So if it's a common problem there must be a variety of suggested remedies, right? Indeed there are. I'm going to list a few here so the next time you feel you are in a creative slump you can try one of these exercises.

  • Rent or borrow a lens you don't have or better yet have never tried
  • Reprocess some old images. You might be amazed and excited by how much you've learned. It's important on any journey to stop every now and then, enjoy the view and appreciate the efforts if took to get to your present viewpoint
  • Pick a colour and challenge yourself to make that colour a major part of all images you make on an outing or a series of outings
  • Travel -- it doesn't have to be far and it doesn't have to break the budget but travel is the spark that lights the creativity bonfire for many a photographer.
  • Enjoy the work of others in your creative field and be inspired. I suggest this process not be an exercise but a continuous effort.
  • Seek out critiques of your work. I don't mean family and friends. I mean honest professional critiques.
  • The great Canadian photographer Freeman Patterson had a great exercise for jump starting creativity. He suggested you take a hula hoop and throw it somewhere like your backyard or a park. You then challenge yourself to take a series of image of (1) what's inside the hoop and (2) only what you can capture looking out from standing in the hoop
  • Shoot without looking through the lens
  • Go to an interesting location such as a market, a park or a museum and make an image every 10 steps you take

You might notice I didn't put the common "365 project" on the list where your goal is to produce a quality image every day for a year. The reason I didn't is I find 365 projects to be a lot like New Year's resolutions. While they work for some, most people end up biting off more than they can chew. While people start off with the best intentions and lots of energy for achieving their goal they often find by some regular Tuesday in June they have let the goal slip away and they end up feeling guilty. When you pick up your camera, you want to feel excited about making images, not guilty. Little realistic exercises are the answer to a keeping the creativity fires burning.

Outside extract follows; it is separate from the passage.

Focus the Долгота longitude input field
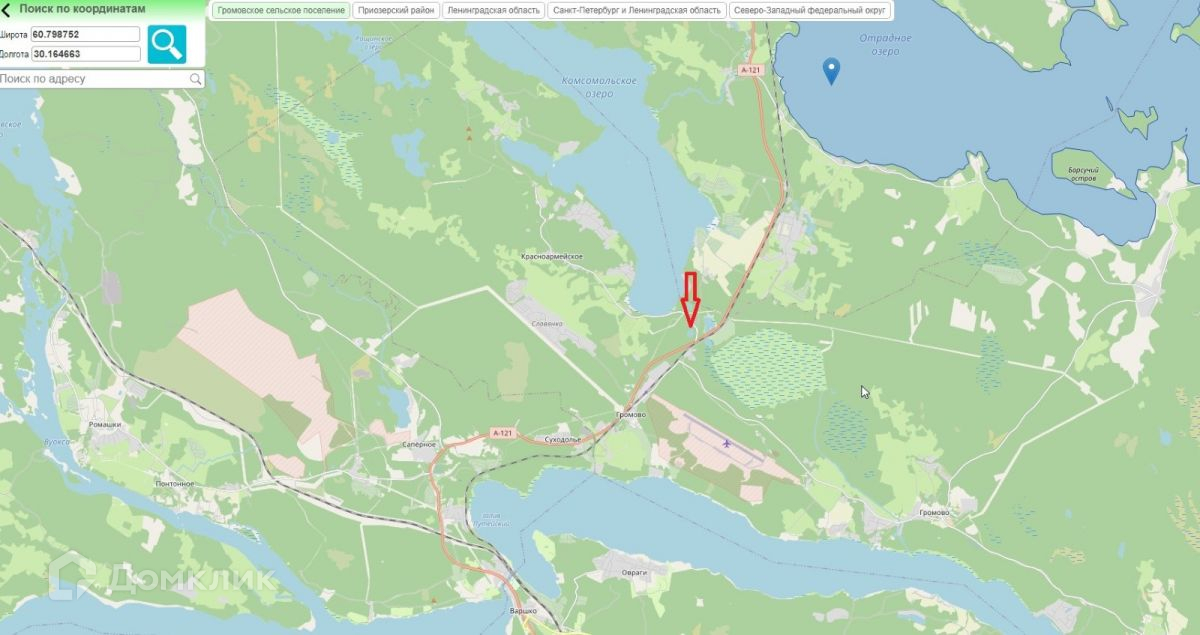Image resolution: width=1200 pixels, height=635 pixels. (86, 54)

So if you do this photography thing for a living, or if photography for you is a pleasant creative personal pastime, my message is the same. Getting good at anything is hard work. As Chuck Close said in Andrew Zuckerman's great Wisdom project,

"I always thought inspiration was for amateurs. The rest of us just show up and get to work. If you wait around for the clouds to part and a bolt of lightning to strike you in the brain, you're not going to make an awful lot of work. But if you just get to work something will occur to you. And something else will occur to you".

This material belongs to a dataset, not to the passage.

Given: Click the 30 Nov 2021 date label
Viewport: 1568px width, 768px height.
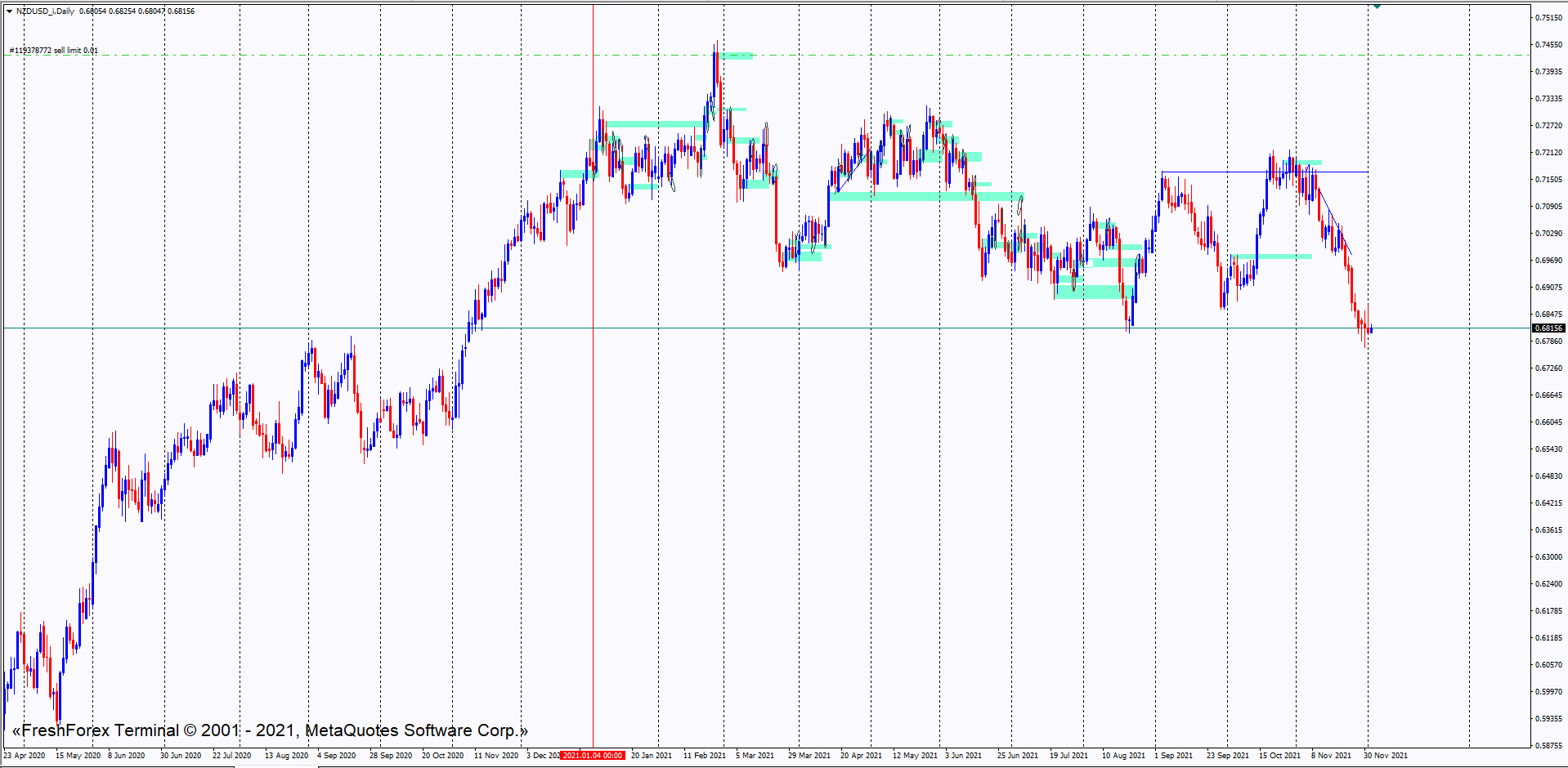Looking at the screenshot, I should click(1385, 756).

To grow you need to push yourself but stepping outside your comfort zone will inevitably lead to mistakes so don't be too hard on yourself. Mistakes are how we learn. You are a unique individual and you bring you to everything you do. Be comfortable with that fact. Enjoy and be inspired by others in your creative field but don't judge your work by comparing it with theirs. They are on their own unique journey and you are on yours. And remember... it's hard work but at the same time it definitely should be fun.

All the images in the attached slideshow were created during my own personal creativity exercises.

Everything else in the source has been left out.